▸ **What you are asked to do**: Give back exactly the lines of the material below, starting with the line with "You are a computer-use agent. The image size is (1280, 768)." and going on through the line with "Image resolution: width=1536".

================================

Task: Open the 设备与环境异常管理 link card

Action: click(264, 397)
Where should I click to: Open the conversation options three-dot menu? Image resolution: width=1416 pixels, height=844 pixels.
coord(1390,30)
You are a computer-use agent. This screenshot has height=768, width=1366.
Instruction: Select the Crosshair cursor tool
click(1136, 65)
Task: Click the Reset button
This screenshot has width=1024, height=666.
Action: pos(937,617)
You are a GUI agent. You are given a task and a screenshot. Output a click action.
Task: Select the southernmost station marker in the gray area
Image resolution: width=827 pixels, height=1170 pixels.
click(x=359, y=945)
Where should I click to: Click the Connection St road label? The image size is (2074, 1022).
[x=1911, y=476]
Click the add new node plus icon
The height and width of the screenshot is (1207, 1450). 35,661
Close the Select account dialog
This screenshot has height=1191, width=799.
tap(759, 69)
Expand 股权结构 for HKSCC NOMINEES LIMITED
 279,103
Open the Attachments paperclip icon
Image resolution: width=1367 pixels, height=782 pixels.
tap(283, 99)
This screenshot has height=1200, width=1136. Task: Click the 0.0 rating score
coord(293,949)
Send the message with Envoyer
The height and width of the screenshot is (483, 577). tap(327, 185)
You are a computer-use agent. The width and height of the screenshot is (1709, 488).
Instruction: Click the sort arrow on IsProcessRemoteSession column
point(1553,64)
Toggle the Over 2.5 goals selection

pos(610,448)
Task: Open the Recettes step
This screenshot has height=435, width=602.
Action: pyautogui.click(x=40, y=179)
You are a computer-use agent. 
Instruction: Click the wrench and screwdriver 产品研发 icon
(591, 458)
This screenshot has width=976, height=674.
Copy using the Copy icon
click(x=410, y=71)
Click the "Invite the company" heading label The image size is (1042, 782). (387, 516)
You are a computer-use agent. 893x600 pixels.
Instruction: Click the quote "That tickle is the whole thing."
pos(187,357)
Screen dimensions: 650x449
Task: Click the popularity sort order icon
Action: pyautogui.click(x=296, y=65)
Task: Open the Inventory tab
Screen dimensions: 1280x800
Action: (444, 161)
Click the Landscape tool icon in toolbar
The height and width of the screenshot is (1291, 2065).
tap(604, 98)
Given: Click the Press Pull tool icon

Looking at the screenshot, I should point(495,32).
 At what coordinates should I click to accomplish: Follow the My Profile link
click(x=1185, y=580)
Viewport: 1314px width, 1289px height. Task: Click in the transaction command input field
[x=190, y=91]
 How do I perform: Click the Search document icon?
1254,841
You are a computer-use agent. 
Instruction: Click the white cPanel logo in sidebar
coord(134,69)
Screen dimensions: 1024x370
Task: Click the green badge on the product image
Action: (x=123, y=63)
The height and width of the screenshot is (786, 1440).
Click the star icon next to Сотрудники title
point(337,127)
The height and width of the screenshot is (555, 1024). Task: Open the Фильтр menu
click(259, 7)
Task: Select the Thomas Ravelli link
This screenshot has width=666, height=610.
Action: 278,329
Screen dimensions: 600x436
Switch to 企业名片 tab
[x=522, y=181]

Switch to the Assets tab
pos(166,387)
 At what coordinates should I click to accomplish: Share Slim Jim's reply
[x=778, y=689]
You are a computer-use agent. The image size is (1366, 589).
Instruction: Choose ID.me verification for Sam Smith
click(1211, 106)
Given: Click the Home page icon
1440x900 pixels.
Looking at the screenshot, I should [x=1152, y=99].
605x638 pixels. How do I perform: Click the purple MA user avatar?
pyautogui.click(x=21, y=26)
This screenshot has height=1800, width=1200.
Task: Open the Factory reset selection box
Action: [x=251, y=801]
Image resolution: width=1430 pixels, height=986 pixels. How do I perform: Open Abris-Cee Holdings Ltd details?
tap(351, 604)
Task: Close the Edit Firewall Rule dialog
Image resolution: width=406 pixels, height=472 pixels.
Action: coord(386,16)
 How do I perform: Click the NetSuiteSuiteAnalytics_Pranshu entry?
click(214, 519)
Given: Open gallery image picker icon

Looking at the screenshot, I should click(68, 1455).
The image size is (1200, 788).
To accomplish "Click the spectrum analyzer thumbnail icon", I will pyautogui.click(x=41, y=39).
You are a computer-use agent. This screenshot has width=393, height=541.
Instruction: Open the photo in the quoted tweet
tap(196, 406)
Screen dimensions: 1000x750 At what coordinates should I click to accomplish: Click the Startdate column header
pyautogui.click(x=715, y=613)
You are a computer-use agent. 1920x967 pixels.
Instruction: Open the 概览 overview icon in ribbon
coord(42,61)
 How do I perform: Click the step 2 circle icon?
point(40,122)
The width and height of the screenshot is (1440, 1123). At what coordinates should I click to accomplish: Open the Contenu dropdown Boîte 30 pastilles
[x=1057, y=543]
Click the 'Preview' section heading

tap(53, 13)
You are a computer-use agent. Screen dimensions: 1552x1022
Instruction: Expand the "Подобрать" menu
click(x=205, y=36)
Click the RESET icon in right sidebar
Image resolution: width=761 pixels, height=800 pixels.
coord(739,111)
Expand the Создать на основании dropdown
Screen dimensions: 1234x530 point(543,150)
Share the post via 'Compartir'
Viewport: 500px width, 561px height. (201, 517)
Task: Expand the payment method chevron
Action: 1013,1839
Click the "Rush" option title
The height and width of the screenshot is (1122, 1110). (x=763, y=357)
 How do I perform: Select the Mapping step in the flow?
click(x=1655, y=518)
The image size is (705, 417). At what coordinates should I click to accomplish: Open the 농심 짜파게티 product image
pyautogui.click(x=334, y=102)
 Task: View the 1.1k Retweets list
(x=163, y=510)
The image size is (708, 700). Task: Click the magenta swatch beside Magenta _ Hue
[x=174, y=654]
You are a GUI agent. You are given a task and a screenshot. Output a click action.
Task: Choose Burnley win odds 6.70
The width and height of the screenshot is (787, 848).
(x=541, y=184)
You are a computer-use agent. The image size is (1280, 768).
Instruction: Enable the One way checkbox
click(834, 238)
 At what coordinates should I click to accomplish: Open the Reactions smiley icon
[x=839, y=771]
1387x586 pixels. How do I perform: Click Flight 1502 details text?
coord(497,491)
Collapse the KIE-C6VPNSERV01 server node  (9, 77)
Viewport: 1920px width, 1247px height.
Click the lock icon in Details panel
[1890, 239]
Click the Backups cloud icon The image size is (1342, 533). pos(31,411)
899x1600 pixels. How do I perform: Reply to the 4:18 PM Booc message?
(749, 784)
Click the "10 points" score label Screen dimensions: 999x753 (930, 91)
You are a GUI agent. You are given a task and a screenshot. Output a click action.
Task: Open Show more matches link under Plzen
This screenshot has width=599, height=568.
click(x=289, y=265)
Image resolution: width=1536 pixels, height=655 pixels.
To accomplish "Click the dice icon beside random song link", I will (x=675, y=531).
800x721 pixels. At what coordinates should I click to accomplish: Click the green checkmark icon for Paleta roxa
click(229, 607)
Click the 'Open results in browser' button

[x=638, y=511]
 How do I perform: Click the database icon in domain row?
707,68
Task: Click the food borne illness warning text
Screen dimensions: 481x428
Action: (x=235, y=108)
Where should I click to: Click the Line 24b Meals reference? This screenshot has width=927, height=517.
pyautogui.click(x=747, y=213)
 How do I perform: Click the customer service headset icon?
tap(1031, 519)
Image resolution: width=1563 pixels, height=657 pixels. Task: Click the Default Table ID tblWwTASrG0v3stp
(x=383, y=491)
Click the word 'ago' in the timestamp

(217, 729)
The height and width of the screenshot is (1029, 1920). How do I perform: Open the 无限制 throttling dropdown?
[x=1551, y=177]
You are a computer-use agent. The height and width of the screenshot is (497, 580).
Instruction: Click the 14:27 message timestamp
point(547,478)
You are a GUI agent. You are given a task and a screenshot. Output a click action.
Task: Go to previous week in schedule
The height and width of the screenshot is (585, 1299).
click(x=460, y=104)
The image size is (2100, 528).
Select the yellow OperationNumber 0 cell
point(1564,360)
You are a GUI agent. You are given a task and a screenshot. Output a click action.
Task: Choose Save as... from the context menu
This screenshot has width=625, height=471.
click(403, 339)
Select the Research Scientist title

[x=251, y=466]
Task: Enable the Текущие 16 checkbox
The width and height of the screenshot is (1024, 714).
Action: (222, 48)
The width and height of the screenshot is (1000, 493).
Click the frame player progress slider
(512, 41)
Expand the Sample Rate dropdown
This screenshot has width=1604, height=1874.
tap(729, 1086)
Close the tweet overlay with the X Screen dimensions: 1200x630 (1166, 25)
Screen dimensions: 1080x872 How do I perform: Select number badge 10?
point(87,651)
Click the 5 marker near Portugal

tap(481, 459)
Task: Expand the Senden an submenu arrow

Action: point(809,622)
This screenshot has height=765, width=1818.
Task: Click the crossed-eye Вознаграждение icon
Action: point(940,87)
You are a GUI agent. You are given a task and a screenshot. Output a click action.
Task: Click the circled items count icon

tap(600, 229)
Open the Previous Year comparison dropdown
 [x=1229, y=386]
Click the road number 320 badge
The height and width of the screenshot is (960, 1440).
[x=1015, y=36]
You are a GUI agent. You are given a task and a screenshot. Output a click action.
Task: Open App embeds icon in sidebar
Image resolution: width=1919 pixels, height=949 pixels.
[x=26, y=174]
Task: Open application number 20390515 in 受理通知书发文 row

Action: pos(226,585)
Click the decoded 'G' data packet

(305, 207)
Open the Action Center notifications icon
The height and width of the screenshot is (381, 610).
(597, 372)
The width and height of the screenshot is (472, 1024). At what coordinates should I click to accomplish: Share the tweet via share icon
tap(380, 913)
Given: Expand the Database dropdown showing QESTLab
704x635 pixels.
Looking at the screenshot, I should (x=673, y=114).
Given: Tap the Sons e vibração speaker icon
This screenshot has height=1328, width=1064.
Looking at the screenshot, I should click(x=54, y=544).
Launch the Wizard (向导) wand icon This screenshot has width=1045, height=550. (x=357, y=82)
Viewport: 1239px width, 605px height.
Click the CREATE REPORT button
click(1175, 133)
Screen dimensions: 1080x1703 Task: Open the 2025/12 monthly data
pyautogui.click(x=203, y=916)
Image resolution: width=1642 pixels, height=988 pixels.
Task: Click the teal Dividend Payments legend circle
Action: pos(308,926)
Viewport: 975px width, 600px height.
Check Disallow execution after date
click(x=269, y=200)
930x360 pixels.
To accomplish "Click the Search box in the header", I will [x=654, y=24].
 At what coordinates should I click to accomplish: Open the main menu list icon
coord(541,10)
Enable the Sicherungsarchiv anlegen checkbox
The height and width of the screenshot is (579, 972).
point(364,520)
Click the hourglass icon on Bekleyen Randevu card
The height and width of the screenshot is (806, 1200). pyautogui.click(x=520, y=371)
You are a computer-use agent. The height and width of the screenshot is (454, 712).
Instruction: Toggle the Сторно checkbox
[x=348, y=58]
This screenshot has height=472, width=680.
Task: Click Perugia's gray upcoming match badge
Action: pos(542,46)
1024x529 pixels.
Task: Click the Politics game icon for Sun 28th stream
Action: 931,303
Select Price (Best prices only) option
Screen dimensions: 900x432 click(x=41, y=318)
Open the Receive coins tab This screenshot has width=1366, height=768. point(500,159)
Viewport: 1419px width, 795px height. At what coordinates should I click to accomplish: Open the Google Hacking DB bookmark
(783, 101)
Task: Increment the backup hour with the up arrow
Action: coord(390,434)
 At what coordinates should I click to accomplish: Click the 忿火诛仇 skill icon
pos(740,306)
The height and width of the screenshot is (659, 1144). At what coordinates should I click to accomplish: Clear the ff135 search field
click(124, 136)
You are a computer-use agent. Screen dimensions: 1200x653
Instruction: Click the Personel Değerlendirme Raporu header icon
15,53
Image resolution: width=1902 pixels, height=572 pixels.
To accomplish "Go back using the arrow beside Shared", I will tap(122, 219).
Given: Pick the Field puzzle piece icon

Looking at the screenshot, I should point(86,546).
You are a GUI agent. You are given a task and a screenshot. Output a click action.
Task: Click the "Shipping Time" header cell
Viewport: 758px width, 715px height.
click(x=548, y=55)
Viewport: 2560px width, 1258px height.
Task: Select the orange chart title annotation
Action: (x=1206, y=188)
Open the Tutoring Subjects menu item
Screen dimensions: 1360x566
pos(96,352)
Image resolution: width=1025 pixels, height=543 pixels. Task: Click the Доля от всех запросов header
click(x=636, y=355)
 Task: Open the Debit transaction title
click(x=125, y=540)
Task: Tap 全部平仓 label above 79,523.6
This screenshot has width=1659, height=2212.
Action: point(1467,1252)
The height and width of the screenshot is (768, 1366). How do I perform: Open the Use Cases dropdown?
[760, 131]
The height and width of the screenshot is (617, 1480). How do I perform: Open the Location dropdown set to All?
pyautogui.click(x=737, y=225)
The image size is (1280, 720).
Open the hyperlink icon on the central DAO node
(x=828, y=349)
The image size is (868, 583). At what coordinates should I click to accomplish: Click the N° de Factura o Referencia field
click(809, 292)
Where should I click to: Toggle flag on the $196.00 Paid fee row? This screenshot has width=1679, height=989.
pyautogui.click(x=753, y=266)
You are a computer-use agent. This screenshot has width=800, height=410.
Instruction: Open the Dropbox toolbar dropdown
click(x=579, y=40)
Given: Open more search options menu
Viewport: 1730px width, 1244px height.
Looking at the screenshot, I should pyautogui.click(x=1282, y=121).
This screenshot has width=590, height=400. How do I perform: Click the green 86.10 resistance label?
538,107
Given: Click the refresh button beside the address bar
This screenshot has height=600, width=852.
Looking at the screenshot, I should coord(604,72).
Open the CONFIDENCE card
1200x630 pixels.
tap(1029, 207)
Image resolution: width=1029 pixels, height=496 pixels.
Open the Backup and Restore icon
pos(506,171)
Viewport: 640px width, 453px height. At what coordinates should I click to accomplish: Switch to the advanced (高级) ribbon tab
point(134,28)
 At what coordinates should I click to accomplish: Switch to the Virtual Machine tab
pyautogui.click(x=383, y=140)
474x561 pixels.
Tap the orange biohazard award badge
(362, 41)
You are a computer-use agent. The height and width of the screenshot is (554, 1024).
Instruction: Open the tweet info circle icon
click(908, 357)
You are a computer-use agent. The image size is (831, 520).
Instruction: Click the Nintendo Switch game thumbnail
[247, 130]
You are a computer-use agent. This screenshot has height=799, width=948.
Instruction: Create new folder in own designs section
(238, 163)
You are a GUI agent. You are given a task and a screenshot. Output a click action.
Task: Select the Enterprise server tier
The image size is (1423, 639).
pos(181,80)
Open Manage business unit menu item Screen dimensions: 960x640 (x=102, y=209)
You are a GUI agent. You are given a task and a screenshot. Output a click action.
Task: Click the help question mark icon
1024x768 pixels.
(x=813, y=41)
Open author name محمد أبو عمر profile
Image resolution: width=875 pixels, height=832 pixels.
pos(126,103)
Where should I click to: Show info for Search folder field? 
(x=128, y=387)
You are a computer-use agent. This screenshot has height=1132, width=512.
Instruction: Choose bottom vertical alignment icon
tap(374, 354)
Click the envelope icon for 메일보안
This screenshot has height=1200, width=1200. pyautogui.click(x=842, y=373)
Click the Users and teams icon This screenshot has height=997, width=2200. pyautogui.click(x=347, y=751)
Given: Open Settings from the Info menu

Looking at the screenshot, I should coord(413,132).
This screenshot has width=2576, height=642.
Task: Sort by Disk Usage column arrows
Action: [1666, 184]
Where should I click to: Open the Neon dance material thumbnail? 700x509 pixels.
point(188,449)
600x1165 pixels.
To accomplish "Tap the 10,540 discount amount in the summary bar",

================================

▸ **Result**:
You are a computer-use agent. The image size is (1280, 768).
Instruction: Enable the One way checkbox
click(834, 238)
 At what coordinates should I click to accomplish: Open the Reactions smiley icon
[x=839, y=771]
1387x586 pixels. How do I perform: Click Flight 1502 details text?
coord(497,491)
Collapse the KIE-C6VPNSERV01 server node  (9, 77)
Viewport: 1920px width, 1247px height.
Click the lock icon in Details panel
[1890, 239]
Click the Backups cloud icon The image size is (1342, 533). pos(31,411)
899x1600 pixels. How do I perform: Reply to the 4:18 PM Booc message?
(749, 784)
Click the "10 points" score label Screen dimensions: 999x753 (930, 91)
You are a GUI agent. You are given a task and a screenshot. Output a click action.
Task: Open Show more matches link under Plzen
This screenshot has width=599, height=568.
click(x=289, y=265)
Image resolution: width=1536 pixels, height=655 pixels.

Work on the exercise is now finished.